■ **Exercise**
Copy the material below, changing every "Instruction" to "Command" and leaving everything else unchanged.

[Items from a dataset]
^^^^^^^^

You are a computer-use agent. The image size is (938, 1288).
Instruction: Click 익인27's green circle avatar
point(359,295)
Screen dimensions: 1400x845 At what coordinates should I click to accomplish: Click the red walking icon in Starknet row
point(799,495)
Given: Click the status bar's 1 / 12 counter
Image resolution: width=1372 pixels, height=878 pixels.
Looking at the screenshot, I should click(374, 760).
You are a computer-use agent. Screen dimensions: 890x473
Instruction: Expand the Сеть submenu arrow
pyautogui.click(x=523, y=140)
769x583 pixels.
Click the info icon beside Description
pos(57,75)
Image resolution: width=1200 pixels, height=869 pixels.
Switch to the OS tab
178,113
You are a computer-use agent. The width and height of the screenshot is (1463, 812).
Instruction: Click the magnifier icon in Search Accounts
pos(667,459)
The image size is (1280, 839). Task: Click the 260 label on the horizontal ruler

^^^^^^^^

■ **Full response**
You are a computer-use agent. The image size is (938, 1288).
Command: Click 익인27's green circle avatar
point(359,295)
Screen dimensions: 1400x845 At what coordinates should I click to accomplish: Click the red walking icon in Starknet row
point(799,495)
Given: Click the status bar's 1 / 12 counter
Image resolution: width=1372 pixels, height=878 pixels.
Looking at the screenshot, I should click(374, 760).
You are a computer-use agent. Screen dimensions: 890x473
Command: Expand the Сеть submenu arrow
pyautogui.click(x=523, y=140)
769x583 pixels.
Click the info icon beside Description
pos(57,75)
Image resolution: width=1200 pixels, height=869 pixels.
Switch to the OS tab
178,113
You are a computer-use agent. The width and height of the screenshot is (1463, 812).
Command: Click the magnifier icon in Search Accounts
pos(667,459)
The image size is (1280, 839). Task: Click the 260 label on the horizontal ruler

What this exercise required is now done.